理想の流れだった。2区の山口智規(4年)、3区の山口竣平(2年)らが粘り4位でリレー。4区の鈴木は1年生ながら堂々とした走りで2人抜き、区間記録にあと1秒と迫る1時間0分1秒で走った。往路優勝への道を託された工藤は9・8キロで中大を抜き、首位に立った。
OBの瀬古利彦さん(69)が昨年12月27日、練習拠点の埼玉・所沢キャンパスを訪れた際、必勝法として授けた「往路で勝って復路では逃げに逃げる。名付けて『逃げ逃げ大作戦』」は実行できなかったが、18秒差は逆転圏内。万全ではない中、区間3位と粘った工藤は「まだまだ早稲田は戦える。残りの5人に頑張ってもらいたい」と総合Vの夢を託した。
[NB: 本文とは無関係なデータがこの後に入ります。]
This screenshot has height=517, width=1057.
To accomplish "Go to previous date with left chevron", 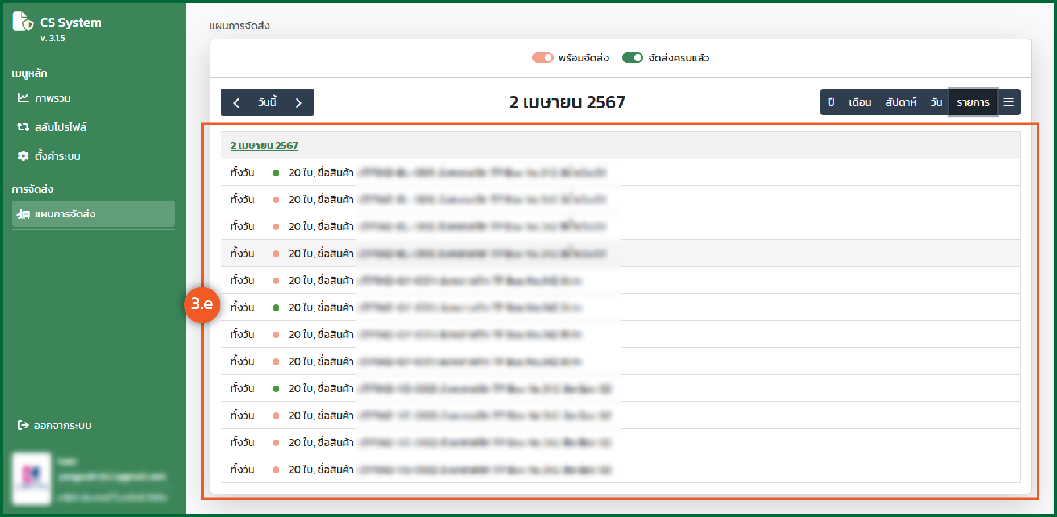I will tap(236, 102).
復路には前回6区5位の山崎一吹(3年)、今季の出雲5区3位の堀野正太(1年)らも控えている。「ここまで来たら優勝争いにこだわっていきたい」と花田監督。えんじ色の輝きを取り戻すため、早大は前だけを見て突き進む。(手島 莉子)
◆工藤 慎作(くどう・しんさく)2004年11月10日、千葉・船橋市生まれ。21歳。八千代松陰高時代の21、22年に5000メートルでインターハイ出場。23年、早大スポーツ科学部入学。